Feel free to check out the YouTube tutorial

1. Let’s start with the necessary python code for using GPT-3.

Prerequisites:

  • An OpenAI API key: You will need an OpenAI key to use the API. You can sign up for a free trial on the OpenAI website. Link to API keys here!
  • Python 3: This tutorial is written in Python 3, so you will need to have Python 3 installed on your machine.
  • The OpenAI library. You can install it using pip: pip install openai

First, let’s import the necessary libraries and set up the API key.

import openai

# Replace YOUR_API_KEY with your OpenAI API key
openai.api_key = "YOUR_API_KEY"

Sending a request to the API:

Now that we have our API key, we can start making requests to the API. We will use the openai.Completion.create() function with the following parameters:

  • model_engine: The name of the model you want to use. We will be using the text-davinci-003 model for this tutorial. This is the most capable GPT-3 model. More info here. (Note that the latest Chat GPT model isn’t available yet via API)
  • prompt: The prompt or context for the conversation. This can be a single line of text or a multi-line prompt separated by newlines.
  • max_tokens: The maximum number of tokens (words and punctuation) to generate in the response. The minimum is 1 and the maximum is 2048.
  • And a few more parameters that you can use to tweak the answer.

Here’s an example of how to ask a question to the API:

# Set the model and compose the prompt
model_engine = "text-davinci-003"
post_content = "a new blog on using chatgpt in a streamlit app"
prompt = f"Write a catchy linkedin post about {post_content}"
# Set the maximum number of tokens to generate in the response
max_tokens = 1024
# Generate a response
completion = openai.Completion.create(
engine=model_engine,
prompt=prompt,
max_tokens=max_tokens,
temperature=0.5,
top_p=1,
frequency_penalty=0,
presence_penalty=0
)

2. Integrate within Streamlit

Open your favorite code editor (e.g. VScode or Pycharm). Make a new python file called app.py. Open your code terminal and install Streamlit with the use of pip install streamlit.

pip install streamlit

After installing, you import the Streamlit library by ‘import streamlit as st’ in the app.py file and you can start coding.

import streamlit as st

Use st.write(“Welcome to the LinkedIn post generator!”) to write your first code into the app.

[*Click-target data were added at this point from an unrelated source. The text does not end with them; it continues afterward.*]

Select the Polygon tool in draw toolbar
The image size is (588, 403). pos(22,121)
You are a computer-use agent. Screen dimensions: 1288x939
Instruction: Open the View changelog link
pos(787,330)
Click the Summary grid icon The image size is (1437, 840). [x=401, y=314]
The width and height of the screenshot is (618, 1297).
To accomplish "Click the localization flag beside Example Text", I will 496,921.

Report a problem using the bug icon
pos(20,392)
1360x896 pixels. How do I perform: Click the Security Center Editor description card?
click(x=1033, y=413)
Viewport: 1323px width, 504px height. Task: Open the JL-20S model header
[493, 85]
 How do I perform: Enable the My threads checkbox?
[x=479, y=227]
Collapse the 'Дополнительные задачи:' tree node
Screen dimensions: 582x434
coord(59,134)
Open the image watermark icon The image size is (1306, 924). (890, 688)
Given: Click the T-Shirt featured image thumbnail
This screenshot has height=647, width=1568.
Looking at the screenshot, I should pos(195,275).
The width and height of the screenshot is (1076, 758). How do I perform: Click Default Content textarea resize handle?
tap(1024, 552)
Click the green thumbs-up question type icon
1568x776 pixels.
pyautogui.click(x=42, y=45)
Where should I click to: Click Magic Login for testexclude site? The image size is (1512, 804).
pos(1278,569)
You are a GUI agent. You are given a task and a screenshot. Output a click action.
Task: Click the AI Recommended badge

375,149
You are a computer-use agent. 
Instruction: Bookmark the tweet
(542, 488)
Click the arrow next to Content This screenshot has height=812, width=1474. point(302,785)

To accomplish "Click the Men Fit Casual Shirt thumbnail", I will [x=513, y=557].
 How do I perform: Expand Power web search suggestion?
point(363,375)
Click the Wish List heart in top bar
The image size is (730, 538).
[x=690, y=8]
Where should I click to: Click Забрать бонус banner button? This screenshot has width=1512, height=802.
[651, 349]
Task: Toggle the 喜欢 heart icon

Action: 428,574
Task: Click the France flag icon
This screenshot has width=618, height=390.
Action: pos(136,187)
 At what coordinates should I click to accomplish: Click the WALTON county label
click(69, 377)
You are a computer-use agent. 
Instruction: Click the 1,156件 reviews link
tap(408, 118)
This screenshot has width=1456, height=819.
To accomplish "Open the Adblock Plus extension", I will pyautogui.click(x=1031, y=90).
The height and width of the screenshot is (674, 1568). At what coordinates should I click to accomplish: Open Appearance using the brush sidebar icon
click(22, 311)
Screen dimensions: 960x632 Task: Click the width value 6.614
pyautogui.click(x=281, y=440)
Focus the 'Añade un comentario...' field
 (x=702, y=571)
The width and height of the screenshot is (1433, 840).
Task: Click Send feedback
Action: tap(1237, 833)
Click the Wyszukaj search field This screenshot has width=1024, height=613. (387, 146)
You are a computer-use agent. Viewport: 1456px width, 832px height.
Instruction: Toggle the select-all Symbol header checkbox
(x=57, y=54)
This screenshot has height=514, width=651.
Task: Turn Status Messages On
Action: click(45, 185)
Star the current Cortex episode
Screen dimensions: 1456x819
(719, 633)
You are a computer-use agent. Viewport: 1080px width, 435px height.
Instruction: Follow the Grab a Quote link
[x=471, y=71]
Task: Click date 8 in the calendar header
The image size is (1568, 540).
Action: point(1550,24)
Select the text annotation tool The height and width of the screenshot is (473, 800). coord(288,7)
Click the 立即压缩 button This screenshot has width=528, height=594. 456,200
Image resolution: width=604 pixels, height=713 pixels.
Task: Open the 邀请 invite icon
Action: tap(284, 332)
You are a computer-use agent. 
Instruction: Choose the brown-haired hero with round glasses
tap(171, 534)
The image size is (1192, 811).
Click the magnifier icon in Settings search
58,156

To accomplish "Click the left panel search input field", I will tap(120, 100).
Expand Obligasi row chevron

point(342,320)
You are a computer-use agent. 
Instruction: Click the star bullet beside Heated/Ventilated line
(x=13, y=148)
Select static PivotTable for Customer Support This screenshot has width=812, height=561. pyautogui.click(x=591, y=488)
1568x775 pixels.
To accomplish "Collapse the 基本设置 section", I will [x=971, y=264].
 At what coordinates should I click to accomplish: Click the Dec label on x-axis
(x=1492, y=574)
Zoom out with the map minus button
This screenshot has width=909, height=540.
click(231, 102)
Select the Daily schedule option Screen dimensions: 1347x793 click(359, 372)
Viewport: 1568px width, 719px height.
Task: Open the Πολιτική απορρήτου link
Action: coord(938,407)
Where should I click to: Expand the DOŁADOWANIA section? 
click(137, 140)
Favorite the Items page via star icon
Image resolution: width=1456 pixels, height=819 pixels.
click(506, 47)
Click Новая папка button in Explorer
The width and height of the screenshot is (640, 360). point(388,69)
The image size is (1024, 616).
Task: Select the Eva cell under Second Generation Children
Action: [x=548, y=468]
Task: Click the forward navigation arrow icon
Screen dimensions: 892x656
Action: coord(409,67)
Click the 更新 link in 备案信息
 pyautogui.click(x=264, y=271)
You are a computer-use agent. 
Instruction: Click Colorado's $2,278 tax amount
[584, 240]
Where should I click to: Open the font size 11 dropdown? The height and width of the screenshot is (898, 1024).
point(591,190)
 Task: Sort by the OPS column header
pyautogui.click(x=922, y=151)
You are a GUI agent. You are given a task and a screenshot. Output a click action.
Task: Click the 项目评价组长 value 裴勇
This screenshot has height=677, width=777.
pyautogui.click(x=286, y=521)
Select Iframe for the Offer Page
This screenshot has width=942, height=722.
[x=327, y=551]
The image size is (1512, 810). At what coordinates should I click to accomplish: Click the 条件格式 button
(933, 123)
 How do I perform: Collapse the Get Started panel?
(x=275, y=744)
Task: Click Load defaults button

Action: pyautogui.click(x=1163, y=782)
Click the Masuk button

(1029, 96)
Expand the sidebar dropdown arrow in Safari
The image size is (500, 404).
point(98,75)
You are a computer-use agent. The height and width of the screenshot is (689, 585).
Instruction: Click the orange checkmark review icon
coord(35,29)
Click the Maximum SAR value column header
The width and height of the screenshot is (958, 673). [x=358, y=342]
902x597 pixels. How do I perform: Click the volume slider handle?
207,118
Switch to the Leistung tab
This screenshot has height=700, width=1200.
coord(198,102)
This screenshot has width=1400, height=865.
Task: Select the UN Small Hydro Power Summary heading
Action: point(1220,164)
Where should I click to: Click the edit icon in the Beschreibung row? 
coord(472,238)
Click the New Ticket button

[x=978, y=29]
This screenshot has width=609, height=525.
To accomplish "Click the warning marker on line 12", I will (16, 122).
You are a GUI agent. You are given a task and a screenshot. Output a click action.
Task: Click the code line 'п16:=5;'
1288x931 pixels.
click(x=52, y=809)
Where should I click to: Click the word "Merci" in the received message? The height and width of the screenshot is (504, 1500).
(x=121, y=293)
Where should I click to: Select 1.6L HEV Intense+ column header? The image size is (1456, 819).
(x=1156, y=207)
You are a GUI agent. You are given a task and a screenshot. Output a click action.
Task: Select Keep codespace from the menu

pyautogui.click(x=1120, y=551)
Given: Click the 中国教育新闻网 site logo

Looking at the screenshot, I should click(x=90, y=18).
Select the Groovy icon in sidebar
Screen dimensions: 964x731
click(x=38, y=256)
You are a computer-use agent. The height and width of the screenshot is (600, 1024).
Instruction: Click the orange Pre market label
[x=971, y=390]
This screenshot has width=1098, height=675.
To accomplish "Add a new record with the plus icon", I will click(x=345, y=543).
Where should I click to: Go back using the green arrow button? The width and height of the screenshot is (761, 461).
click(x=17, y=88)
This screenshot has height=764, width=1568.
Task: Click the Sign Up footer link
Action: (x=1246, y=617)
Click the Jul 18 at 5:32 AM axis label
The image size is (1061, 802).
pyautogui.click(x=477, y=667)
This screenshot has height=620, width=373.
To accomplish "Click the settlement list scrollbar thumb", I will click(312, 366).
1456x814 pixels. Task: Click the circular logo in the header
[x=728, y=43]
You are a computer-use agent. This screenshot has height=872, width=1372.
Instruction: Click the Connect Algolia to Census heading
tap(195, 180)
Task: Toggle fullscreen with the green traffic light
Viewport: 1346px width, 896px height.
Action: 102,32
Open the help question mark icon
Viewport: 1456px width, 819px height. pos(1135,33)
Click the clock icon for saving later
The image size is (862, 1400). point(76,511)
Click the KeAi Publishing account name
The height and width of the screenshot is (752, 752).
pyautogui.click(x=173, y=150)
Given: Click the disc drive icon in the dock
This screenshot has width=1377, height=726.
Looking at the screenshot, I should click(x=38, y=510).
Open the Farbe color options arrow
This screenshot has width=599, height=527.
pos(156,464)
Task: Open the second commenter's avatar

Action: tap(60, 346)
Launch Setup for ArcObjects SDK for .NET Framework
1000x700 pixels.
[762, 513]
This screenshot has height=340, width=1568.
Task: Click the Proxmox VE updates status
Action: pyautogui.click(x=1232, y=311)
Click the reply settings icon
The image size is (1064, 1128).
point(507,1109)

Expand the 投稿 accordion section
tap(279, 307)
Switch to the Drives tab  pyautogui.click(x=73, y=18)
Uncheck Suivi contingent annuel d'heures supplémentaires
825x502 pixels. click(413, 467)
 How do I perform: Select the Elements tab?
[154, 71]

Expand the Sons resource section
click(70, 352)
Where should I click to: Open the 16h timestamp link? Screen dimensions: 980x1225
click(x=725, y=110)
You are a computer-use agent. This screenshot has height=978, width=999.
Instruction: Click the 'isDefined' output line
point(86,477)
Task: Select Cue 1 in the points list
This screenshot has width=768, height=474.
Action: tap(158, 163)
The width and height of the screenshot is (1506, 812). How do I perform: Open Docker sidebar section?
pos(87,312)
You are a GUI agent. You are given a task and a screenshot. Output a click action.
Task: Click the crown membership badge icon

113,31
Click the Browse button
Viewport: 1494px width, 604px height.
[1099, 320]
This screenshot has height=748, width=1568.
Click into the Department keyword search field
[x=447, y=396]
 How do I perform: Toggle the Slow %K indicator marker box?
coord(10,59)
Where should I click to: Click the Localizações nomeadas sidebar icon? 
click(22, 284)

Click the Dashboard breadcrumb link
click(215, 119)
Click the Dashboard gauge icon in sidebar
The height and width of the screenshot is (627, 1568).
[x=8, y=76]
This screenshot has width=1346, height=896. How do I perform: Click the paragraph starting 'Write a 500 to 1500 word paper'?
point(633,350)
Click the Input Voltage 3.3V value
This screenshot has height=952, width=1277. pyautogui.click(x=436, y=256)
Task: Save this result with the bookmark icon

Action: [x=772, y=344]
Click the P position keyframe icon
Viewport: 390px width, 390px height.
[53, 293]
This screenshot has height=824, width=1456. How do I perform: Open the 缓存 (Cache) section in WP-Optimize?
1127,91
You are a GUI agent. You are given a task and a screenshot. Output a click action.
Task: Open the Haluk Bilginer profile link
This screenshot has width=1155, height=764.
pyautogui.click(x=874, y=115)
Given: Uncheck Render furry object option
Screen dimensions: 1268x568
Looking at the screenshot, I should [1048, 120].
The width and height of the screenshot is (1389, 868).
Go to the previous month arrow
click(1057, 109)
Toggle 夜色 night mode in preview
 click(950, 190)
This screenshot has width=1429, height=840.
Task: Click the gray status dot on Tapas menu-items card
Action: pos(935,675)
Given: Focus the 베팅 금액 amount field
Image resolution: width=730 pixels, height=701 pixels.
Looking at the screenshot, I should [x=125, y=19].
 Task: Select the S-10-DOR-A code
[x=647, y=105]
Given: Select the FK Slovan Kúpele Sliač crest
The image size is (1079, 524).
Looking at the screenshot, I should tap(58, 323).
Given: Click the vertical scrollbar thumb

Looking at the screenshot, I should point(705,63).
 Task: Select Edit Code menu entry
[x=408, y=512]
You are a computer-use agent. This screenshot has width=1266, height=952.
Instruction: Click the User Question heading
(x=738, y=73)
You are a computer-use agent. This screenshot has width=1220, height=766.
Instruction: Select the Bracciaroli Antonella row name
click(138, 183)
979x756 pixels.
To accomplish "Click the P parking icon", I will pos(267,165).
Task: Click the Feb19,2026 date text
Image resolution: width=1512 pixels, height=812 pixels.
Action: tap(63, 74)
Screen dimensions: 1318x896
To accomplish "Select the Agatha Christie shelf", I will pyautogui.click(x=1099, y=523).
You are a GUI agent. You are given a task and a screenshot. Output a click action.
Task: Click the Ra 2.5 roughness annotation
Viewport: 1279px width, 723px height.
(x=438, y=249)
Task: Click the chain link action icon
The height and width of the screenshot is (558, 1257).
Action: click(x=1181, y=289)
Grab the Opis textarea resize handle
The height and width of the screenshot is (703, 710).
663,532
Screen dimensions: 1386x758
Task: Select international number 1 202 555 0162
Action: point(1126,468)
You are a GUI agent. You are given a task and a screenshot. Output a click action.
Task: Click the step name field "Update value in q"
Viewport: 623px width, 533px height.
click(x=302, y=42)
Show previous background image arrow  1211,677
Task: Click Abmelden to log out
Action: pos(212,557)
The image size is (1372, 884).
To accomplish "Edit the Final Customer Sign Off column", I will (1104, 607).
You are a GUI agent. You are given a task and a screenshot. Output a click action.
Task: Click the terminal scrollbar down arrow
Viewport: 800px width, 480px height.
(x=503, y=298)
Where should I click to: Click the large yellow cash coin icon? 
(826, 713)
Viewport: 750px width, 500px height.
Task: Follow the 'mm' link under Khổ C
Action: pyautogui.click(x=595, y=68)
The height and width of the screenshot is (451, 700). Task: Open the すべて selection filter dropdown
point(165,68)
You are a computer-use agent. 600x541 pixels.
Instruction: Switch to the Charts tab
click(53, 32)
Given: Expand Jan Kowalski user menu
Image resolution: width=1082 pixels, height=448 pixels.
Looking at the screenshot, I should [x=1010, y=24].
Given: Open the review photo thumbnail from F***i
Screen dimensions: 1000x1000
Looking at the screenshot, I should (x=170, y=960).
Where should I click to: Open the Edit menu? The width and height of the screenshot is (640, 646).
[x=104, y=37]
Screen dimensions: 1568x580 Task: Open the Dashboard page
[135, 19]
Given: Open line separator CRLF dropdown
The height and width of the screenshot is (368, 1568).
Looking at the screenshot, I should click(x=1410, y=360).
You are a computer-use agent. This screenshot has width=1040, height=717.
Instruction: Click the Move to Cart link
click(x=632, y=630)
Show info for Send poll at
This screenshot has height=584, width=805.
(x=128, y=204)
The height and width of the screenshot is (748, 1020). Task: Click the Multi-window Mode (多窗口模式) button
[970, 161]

st.write("Welcome to the LinkedIn post generator!")

After coding your application, it can be launched into your browser. Run the following code and see Streamlit in action.

streamlit run app.py

Once this works, we’ll add the code that we created in the first section. Of course, we can’t add passwords to our code. That is why we have to create .streamlit file in our repository, which contains a secrets.toml document that contains:

[api-keys]
open_ai = "YOUR_API_KEY"

The app.py final code looks like:

import streamlit as st
import openai

def get_openai_answer(post_content):
# Get API key
openai.api_key = st.secrets["api-keys"]["open_ai"]

# Set the model and compose the prompt
model_engine = "text-davinci-003"
prompt = f"Write a catchy linkedin post about {post_content}"

# Set the maximum number of tokens to generate in the response
max_tokens = 1024

# Generate a response
completion = openai.Completion.create(
engine=model_engine,
prompt=prompt,
max_tokens=max_tokens,
temperature=0.5,
top_p=1,
frequency_penalty=0,
presence_penalty=0
)

# Get the response
answer = completion.choices[0].text

return answer

# Write intro text
st.write("Welcome to the LinkedIn post generator!")

# Get input
user_input = st.text_input("Describe what you would like to have a LinkedIn post about: ")

# Wait until click
if(st.button("Generate LinkedIn post")):
answer = get_openai_answer(user_input)
# Write answer
st.write(answer)

Finally, let's add a requirements.txt file to our app which fixes some of the package versions that we would use in our app.

# pip install -r requirements.txt
streamlit==1.17.0
charset-normalizer==2.0.9
openai

Finally, run the below code in your terminal to test your project. Once this works well locally, we can start getting it online in the next steps.

streamlit run app.py

3. Push to GitHub

Next, push your code to a GitHub repository. There are multiple ways to do so, this can be done via the command line interface or via the integrated tools in your editing tool.

Of course, don’t push the secrets.toml file to Github. You can add this to your .gitignore file so that your API keys are not exposed to the public.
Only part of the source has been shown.